[Task description]:
Answer these questions from the patent excerpt below:
(a) In embodiments 100, 200, 300 and 400, what alternately produces the oil passages 10 and the cooling water passages 11?
(b) For what purpose are the two bottom plates 2 and 3 used?
(c) Which Japanese patent application is incorporated by reference, and when was it filed?

[Text under study]:
100, 200, 300 and 400, the oil passages 10 and the cooling water passages 11 are alternately produced by the stacked core plates 5 without usage of a core unit housing. However, if desired, such core unit housing may be used. In this case, the cooling water flows in the housing and the oil flows in the oil passages defined by the stacked core plates.

In the above-mentioned

embodiments

100, 200, 300 and 400, the two

bottom plates

2 and 3 are used for simplifying processing of the auxiliary passage 24. However, if desired, in place of the two

bottom plates

2 and 3, one bottom plate with a groove like auxiliary passage may be used.

The entire contents of Japanese Patent Application 2015-150184 filed Jul. 30, 2015 are incorporated herein by reference.

Although the present invention has been described above with reference to the embodiments, the present invention is not limited to such embodiments as described above. More various modifications and variations of such embodiments may be carried out by those skilled in the art, in light of the above description.

[Provided data]:
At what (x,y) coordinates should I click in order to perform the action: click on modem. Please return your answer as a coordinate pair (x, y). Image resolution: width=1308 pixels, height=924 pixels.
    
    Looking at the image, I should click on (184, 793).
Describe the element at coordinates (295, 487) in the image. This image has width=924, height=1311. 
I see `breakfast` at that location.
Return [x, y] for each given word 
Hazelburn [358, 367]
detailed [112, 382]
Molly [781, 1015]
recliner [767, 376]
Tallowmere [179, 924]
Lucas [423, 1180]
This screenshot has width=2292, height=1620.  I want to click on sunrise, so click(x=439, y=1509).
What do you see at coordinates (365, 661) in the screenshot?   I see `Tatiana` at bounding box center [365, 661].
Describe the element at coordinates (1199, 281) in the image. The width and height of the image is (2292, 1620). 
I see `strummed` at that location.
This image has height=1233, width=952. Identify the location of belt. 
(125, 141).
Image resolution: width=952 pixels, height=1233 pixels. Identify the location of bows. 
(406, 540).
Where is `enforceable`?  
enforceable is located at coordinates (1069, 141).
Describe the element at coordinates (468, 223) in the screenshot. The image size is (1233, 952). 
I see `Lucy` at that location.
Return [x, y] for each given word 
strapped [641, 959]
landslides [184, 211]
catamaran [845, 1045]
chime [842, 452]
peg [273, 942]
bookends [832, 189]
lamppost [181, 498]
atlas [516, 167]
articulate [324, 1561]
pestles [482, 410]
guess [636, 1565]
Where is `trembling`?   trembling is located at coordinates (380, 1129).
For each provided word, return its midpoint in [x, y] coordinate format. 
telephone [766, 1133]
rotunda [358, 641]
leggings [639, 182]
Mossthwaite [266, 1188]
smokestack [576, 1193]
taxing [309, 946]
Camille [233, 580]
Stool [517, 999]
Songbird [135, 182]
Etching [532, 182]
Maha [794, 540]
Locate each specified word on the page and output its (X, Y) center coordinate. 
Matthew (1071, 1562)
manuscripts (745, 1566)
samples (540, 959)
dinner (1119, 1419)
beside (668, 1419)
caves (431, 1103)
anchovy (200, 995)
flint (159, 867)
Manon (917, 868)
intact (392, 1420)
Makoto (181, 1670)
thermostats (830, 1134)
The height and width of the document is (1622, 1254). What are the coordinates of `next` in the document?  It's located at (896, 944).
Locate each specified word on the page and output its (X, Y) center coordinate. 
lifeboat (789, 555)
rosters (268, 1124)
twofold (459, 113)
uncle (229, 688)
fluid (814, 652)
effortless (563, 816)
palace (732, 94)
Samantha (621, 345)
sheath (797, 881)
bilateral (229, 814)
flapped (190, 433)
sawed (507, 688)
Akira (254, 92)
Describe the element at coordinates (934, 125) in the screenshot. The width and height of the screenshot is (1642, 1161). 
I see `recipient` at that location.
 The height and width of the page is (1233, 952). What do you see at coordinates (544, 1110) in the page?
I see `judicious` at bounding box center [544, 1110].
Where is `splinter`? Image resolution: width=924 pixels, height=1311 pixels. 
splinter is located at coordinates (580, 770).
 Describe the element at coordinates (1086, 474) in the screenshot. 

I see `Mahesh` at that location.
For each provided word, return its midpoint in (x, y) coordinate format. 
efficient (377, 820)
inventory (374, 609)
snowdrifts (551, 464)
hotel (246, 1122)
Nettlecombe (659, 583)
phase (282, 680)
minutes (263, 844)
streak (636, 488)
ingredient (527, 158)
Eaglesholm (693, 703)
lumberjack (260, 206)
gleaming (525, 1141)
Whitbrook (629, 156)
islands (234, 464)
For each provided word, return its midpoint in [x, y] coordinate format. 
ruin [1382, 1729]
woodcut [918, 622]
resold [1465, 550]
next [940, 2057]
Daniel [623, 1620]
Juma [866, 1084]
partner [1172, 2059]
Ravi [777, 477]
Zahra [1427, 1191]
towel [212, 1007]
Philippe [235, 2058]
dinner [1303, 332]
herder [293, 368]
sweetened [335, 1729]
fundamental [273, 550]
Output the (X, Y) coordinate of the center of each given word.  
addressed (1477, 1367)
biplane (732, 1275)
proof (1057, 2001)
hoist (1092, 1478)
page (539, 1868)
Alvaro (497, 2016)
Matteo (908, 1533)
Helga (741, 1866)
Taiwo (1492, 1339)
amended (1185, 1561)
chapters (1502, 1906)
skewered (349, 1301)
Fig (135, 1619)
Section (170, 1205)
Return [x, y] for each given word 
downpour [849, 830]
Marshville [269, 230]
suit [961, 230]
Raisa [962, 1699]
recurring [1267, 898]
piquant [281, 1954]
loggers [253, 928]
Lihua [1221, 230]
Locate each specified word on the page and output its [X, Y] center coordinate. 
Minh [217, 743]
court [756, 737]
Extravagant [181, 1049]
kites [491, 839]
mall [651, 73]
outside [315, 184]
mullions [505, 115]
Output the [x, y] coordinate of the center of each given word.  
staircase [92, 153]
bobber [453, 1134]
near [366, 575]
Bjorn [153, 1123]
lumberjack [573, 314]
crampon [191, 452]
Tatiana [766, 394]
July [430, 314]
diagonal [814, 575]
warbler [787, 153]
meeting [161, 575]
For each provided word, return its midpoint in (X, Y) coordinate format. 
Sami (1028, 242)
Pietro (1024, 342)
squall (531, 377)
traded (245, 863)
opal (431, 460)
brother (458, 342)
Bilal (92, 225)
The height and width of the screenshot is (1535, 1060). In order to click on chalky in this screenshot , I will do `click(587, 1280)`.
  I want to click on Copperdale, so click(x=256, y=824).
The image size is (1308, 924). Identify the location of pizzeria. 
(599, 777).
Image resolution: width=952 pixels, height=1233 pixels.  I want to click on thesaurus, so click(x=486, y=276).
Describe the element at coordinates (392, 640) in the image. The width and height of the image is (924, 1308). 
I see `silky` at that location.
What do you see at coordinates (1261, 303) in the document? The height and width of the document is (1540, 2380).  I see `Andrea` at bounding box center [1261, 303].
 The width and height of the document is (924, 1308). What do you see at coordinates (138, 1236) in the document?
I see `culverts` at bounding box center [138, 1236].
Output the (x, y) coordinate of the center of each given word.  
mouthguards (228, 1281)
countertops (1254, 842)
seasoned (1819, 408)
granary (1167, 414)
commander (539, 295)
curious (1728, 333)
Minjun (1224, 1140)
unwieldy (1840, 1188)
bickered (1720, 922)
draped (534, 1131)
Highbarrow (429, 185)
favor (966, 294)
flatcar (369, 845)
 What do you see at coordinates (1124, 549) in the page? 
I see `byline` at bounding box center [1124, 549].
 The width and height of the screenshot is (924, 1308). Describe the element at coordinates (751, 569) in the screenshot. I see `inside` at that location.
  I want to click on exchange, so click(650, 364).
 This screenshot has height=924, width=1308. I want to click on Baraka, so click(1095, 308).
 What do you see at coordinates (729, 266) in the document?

[Answer]:
(a) The stacked core plates 5, without use of a core unit housing.
(b) To simplify processing of the auxiliary passage 24.
(c) Japanese Patent Application 2015-150184, filed Jul. 30, 2015.